Le costaba hacer esto, pensó mirándolo, tener que pedirle a ella, casi rogarle. Le brillaban los ojos. Había soltado su mano y esperaba expectante que ella dijera algo.
"Estoy atrapada, pensó, no puedo decir que no." Pero no podía ser romántica ahora, se dijo, la relación con Felipe no tenía por qué involucrarla. No era un juego. Era sangre y muerte real.

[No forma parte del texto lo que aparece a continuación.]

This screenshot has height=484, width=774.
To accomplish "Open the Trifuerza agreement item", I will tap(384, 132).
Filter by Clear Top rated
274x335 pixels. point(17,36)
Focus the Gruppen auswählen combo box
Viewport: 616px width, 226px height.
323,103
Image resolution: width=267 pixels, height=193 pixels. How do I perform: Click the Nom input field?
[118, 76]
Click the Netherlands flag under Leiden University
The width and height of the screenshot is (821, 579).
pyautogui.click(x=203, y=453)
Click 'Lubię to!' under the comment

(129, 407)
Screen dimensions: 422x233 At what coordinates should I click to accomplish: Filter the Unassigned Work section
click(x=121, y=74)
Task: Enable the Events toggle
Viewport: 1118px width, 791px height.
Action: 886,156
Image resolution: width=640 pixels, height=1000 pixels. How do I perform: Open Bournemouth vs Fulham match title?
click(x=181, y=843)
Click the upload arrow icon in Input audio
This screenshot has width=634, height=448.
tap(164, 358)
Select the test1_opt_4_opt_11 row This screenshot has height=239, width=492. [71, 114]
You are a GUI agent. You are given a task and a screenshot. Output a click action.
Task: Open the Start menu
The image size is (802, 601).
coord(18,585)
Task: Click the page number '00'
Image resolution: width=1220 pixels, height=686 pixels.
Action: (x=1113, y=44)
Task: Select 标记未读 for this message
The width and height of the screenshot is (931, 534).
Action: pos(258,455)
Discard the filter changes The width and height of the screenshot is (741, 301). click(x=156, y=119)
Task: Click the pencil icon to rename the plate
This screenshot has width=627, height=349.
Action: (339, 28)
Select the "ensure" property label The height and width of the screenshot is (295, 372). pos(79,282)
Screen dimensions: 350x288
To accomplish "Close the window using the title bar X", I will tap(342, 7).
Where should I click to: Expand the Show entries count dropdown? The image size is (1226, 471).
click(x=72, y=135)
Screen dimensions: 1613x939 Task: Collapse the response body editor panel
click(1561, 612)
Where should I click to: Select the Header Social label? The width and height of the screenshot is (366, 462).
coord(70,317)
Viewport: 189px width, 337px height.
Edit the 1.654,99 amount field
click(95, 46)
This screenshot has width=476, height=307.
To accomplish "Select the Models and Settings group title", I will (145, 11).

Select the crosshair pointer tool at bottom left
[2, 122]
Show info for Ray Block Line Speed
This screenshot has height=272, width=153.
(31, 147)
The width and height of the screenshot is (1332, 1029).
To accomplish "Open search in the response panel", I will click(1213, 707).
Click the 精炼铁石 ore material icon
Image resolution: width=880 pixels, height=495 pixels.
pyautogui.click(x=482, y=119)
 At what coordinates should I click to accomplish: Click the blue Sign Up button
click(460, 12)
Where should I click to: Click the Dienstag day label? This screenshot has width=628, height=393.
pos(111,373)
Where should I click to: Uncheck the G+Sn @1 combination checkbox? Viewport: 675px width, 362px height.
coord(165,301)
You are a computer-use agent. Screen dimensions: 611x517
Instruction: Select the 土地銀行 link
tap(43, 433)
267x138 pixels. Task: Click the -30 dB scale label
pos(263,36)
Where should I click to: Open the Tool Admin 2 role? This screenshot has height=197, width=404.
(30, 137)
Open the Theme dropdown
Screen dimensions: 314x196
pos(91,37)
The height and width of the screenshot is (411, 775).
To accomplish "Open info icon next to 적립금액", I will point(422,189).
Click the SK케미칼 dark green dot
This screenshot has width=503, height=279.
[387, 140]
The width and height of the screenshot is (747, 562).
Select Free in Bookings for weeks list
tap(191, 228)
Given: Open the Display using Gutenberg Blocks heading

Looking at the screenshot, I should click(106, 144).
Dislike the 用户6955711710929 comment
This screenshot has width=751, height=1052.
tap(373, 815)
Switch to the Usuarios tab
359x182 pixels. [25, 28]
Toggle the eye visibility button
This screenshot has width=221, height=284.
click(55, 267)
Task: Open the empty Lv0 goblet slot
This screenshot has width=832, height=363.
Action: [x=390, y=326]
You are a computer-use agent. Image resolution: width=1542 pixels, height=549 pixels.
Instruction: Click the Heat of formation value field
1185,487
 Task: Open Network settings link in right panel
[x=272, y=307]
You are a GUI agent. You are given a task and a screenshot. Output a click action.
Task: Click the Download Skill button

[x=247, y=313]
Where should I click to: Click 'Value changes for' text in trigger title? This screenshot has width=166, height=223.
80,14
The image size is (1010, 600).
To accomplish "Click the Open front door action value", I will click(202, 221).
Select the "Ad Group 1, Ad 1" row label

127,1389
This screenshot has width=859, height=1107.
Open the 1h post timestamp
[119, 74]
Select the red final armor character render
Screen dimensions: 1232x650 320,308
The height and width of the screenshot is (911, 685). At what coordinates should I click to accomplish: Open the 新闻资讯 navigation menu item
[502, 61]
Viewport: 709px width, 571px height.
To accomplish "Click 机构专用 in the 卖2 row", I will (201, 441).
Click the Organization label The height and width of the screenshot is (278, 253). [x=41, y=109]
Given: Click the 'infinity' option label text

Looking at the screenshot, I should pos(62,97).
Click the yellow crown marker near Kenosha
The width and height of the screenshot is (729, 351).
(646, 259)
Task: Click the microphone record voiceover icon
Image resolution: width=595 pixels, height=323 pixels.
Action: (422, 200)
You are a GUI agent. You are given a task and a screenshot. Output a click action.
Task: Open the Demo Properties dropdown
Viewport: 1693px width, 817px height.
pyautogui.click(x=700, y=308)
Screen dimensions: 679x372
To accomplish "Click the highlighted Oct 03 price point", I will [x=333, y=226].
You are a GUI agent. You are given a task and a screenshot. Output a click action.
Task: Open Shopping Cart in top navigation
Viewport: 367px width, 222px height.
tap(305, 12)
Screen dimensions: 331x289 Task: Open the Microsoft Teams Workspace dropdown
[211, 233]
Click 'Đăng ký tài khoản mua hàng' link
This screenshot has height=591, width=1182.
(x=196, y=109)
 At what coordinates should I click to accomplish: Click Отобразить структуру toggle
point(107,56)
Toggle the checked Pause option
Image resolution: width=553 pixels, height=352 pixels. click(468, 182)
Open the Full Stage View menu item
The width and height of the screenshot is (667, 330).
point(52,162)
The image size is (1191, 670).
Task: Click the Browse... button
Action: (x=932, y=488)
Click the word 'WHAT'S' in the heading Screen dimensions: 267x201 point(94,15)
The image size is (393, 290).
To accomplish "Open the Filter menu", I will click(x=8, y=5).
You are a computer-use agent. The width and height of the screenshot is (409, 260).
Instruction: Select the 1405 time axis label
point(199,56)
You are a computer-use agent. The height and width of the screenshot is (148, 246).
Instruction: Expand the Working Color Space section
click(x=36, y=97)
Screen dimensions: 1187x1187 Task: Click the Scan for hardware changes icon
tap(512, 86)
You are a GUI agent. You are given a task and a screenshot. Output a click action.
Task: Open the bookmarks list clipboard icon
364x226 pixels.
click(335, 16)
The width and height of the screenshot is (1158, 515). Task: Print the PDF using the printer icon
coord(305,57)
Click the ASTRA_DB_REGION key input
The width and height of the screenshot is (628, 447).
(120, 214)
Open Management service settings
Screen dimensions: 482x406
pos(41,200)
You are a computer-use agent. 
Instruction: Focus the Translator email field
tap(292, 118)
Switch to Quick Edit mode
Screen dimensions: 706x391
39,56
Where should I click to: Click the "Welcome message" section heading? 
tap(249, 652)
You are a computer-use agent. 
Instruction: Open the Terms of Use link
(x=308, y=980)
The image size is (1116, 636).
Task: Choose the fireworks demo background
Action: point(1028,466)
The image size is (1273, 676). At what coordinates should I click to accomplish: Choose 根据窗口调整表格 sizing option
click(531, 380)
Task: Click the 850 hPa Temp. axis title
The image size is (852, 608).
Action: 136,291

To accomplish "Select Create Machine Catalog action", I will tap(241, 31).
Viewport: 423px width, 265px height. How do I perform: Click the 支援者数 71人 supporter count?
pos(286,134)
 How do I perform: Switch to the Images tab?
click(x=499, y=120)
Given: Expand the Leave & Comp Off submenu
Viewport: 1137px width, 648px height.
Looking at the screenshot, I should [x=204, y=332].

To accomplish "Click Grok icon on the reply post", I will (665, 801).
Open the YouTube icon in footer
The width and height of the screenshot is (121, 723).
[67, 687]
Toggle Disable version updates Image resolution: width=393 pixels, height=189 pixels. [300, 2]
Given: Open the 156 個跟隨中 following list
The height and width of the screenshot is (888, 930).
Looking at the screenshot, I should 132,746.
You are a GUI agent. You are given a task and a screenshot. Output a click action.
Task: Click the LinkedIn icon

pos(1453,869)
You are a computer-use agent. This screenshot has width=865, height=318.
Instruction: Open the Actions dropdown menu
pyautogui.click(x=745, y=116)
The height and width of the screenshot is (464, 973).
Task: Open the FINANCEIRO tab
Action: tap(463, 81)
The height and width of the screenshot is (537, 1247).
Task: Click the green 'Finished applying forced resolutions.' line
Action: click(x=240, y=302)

Jamás imaginó que le sucedería, a ella precisamente, algo semejante. Ni en sus más encendidos sueños o pesadillas. Los "guerrilleros" eran algo remoto para ella. Seres de otra especie. En Italia admiró, como todos, al Che Guevara. Recordaba la fascinación de su abuelo con Fidel Castro y la "revolución". Pero ella no era de esa estirpe. Lo tenía muy claro. Una cosa era no estar de acuerdo con la dinastía y otra cosa era luchar con las armas contra un ejército entrenado para matar sin piedad, a sangre fría. Se requería otro tipo de personalidad, otra madera. Una cosa era su rebelión personal contra el statu quo, demandar independencia, irse de su casa, sostener una profesión, y otra exponerse a esta aventura descabellada, este suicidio colectivo, este idealismo a ultranza. No podía dejar de reconocer que eran valientes; especies de Quijotes tropicales, pero no eran racionales, los seguirían matando y ella no quería morir. Pero tampoco podía dejar solo a Felipe, pensó, ni a su amigo. No los podía sacar de su casa. Aunque sentía la urgencia de huir, de que todo terminara, de borrar esa noche de su memoria.
– Te quedaste callada -decía Felipe-, no me has respondido. El tono de su voz había recobrado la autoridad de la noche reciente.
– Sé que no te puedo decir que no -dijo Lavinia, finalmente-; aunque quisiera. Comprendo que ustedes tienen sus razones para hacer lo que hacen. Sólo quiero dejar bien claro que yo no comulgo con estas ideas. No tengo madera para estas cosas. Sebastián se puede quedar, pero te pido que en cuanto sea posible, lo traslades a otro lugar. Sé que esto te debe de sonar terrible, pero no me siento capaz de otra cosa. Tengo que ser honesta con vos.
– Estoy claro -dijo Felipe-. Eso es todo lo que queremos que hagas, por el momento.
– No, por favor -dijo Lavinia-. Nada de "por el momento". Una cosa es que yo, como mucha gente, les respete la valentía. Pero eso no quiere decir que esté de acuerdo. Pienso que están equivocados, que es un suicidio heroico. Te pido, por favor, que no me volvás a meter en nada de esto.
– Está bien, está bien -dijo Felipe, limpiando de nuevo los anteojos.
Lavinia se inclinó sobre la mesa, puso la cabeza sobre los brazos y cerró los ojos. Se sentía cansada, exhausta; una culpa venida de resquicios oscuros la invadía. Imágenes extrañas de poblados en llamas, hombres morenos luchando contra perros salvajes -fantasmas de pesadillas diurnas clamaban en su mente.
– Mejor descansamos -le dijo a Felipe, levantando la cabeza-, me parece que hasta estoy oyendo voces.